Your goal: Each record must be repeated exactly as it stands.

-- Records for this task follows --

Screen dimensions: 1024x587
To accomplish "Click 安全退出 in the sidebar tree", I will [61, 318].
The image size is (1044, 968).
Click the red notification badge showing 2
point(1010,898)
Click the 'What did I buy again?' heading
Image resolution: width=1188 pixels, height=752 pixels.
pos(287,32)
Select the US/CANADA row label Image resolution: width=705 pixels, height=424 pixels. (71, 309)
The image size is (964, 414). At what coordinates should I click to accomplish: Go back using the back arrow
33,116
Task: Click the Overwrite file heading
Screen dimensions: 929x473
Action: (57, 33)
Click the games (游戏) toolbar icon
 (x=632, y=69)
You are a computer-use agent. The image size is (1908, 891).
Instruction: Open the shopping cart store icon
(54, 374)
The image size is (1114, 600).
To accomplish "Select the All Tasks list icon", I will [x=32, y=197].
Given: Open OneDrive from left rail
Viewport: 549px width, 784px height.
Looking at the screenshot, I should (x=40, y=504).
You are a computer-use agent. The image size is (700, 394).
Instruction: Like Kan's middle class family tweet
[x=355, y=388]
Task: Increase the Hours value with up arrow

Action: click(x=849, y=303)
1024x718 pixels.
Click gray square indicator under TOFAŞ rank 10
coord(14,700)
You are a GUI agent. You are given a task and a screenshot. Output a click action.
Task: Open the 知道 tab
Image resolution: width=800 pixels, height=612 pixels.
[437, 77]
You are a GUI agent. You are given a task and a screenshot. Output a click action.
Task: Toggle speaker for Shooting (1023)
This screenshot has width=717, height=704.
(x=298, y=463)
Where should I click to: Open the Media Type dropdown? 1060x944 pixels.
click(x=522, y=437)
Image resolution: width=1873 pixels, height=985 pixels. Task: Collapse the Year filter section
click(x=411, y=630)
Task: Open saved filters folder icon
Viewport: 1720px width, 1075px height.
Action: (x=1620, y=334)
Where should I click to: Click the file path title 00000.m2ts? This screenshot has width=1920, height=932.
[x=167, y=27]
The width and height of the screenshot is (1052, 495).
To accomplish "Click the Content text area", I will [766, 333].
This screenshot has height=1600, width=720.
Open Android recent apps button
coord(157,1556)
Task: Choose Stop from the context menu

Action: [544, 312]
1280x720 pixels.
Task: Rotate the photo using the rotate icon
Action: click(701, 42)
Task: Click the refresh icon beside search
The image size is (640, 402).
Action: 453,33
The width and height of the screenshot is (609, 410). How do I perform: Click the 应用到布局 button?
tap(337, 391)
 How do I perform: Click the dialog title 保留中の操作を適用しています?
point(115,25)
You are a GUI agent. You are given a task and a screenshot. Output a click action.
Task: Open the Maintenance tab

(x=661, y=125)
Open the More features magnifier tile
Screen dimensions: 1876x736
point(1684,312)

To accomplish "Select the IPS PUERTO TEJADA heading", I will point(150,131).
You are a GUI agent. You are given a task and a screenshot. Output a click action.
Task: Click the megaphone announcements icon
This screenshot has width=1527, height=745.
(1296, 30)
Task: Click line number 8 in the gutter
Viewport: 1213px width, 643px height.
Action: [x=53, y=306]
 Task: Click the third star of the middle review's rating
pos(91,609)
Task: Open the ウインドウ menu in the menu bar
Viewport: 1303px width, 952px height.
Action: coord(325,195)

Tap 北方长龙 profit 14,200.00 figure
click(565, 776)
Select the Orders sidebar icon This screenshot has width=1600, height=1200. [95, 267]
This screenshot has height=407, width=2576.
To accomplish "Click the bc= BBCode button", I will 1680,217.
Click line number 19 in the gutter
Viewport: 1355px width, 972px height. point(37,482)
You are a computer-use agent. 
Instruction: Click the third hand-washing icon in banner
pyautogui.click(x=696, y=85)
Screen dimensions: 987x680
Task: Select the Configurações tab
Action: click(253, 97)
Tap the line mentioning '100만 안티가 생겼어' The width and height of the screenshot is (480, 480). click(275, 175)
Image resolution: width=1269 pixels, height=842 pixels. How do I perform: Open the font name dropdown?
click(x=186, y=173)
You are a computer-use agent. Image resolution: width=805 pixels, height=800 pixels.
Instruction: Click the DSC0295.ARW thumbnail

-- Records for this task concluded --

Result of the exercise:
Screen dimensions: 1024x587
To accomplish "Click 安全退出 in the sidebar tree", I will [61, 318].
The image size is (1044, 968).
Click the red notification badge showing 2
point(1010,898)
Click the 'What did I buy again?' heading
Image resolution: width=1188 pixels, height=752 pixels.
pos(287,32)
Select the US/CANADA row label Image resolution: width=705 pixels, height=424 pixels. (71, 309)
The image size is (964, 414). At what coordinates should I click to accomplish: Go back using the back arrow
33,116
Task: Click the Overwrite file heading
Screen dimensions: 929x473
Action: (57, 33)
Click the games (游戏) toolbar icon
 (x=632, y=69)
You are a computer-use agent. The image size is (1908, 891).
Instruction: Open the shopping cart store icon
(54, 374)
The image size is (1114, 600).
To accomplish "Select the All Tasks list icon", I will [x=32, y=197].
Given: Open OneDrive from left rail
Viewport: 549px width, 784px height.
Looking at the screenshot, I should (x=40, y=504).
You are a computer-use agent. The image size is (700, 394).
Instruction: Like Kan's middle class family tweet
[x=355, y=388]
Task: Increase the Hours value with up arrow

Action: click(x=849, y=303)
1024x718 pixels.
Click gray square indicator under TOFAŞ rank 10
coord(14,700)
You are a GUI agent. You are given a task and a screenshot. Output a click action.
Task: Open the 知道 tab
Image resolution: width=800 pixels, height=612 pixels.
[437, 77]
You are a GUI agent. You are given a task and a screenshot. Output a click action.
Task: Toggle speaker for Shooting (1023)
This screenshot has width=717, height=704.
(x=298, y=463)
Where should I click to: Open the Media Type dropdown? 1060x944 pixels.
click(x=522, y=437)
Image resolution: width=1873 pixels, height=985 pixels. Task: Collapse the Year filter section
click(x=411, y=630)
Task: Open saved filters folder icon
Viewport: 1720px width, 1075px height.
Action: (x=1620, y=334)
Where should I click to: Click the file path title 00000.m2ts? This screenshot has width=1920, height=932.
[x=167, y=27]
The width and height of the screenshot is (1052, 495).
To accomplish "Click the Content text area", I will [766, 333].
This screenshot has height=1600, width=720.
Open Android recent apps button
coord(157,1556)
Task: Choose Stop from the context menu

Action: [544, 312]
1280x720 pixels.
Task: Rotate the photo using the rotate icon
Action: click(701, 42)
Task: Click the refresh icon beside search
The image size is (640, 402).
Action: 453,33
The width and height of the screenshot is (609, 410). How do I perform: Click the 应用到布局 button?
tap(337, 391)
 How do I perform: Click the dialog title 保留中の操作を適用しています?
point(115,25)
You are a GUI agent. You are given a task and a screenshot. Output a click action.
Task: Open the Maintenance tab

(x=661, y=125)
Open the More features magnifier tile
Screen dimensions: 1876x736
point(1684,312)

To accomplish "Select the IPS PUERTO TEJADA heading", I will point(150,131).
You are a GUI agent. You are given a task and a screenshot. Output a click action.
Task: Click the megaphone announcements icon
This screenshot has width=1527, height=745.
(1296, 30)
Task: Click line number 8 in the gutter
Viewport: 1213px width, 643px height.
Action: [x=53, y=306]
 Task: Click the third star of the middle review's rating
pos(91,609)
Task: Open the ウインドウ menu in the menu bar
Viewport: 1303px width, 952px height.
Action: coord(325,195)

Tap 北方长龙 profit 14,200.00 figure
click(565, 776)
Select the Orders sidebar icon This screenshot has width=1600, height=1200. [95, 267]
This screenshot has height=407, width=2576.
To accomplish "Click the bc= BBCode button", I will 1680,217.
Click line number 19 in the gutter
Viewport: 1355px width, 972px height. point(37,482)
You are a computer-use agent. 
Instruction: Click the third hand-washing icon in banner
pyautogui.click(x=696, y=85)
Screen dimensions: 987x680
Task: Select the Configurações tab
Action: click(253, 97)
Tap the line mentioning '100만 안티가 생겼어' The width and height of the screenshot is (480, 480). click(275, 175)
Image resolution: width=1269 pixels, height=842 pixels. How do I perform: Open the font name dropdown?
click(x=186, y=173)
You are a computer-use agent. Image resolution: width=805 pixels, height=800 pixels.
Instruction: Click the DSC0295.ARW thumbnail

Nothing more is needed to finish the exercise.